Over the next fortnight, the woman suffered a number of severe panic attacks, including leaping from a moving vehicle. The CATT assessed her but refused to admit her to hospital, even though she requested this as she felt she was placing too much strain on her family and support people. A note was made to consider crisis respite care, but the community health team did not follow this up.
An appointment with the team’s consultant psychiatrist four days later resulted in a change to the woman’s medication, but the lack of an available psychologist meant that no biopsychological assessments were made, nor counselling arranged. The woman continued to experience panic attacks of escalating severity, and the delay in access to counselling and psychiatric services increased her anxiety. A fortnight after the appointment, the woman consulted a psychiatrist in private practice. However, he was not prepared to treat her until she or the community team’s psychiatrist confirmed that she was not suicidal. These assurances were not forthcoming.
Over the following few days, the woman’s family felt they noticed an improvement in her condition. However, within five days she had committed suicide.
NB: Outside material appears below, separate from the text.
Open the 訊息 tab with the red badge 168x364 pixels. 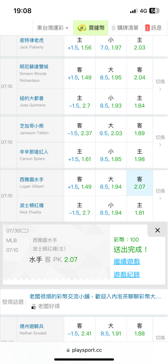point(153,28)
The DHB, the team social worker and the consultant psychiatrist were all found to have breached Rights 4(1) and 4(5), as the woman was not admitted to hospital when she should have been. While suicide can be difficult to predict, this is all the more reason for vigilance in the co-ordination and continuity of care. Although the DHB had good reporting systems in place regarding individual interventions, no one was taking ultimate responsibility for overseeing the patient’s ongoing care. Information from individual contacts was logged, but no one was analysing the information and following it through with a co-ordinated, monitored care plan. Consequently, the cumulative effect of these individual events, and the worrying picture they painted, was missed. Moreover, no one communicated adequately to the woman or her carers about why she was not being admitted to hospital, where she believed she would be safe. Responsibility for overseeing the woman’s care lay with the community mental health team, and ultimately with the social worker who was the case manager.
Following the woman’s death, the DHB undertook considerable work to minimise the chances of similar deficiencies in community health care in the future. In addition to training, there is a home-based treatment team, and electronic reporting systems that clearly identify the person with primary responsibility for a patient. A day hospital has been opened in the area, and there has been an increase in the number of crisis respite beds.
The Director of Proceedings considered this matter and decided not to issue proceedings before the Health Practitioners Disciplinary Tribunal or the Human Rights Review Tribunal.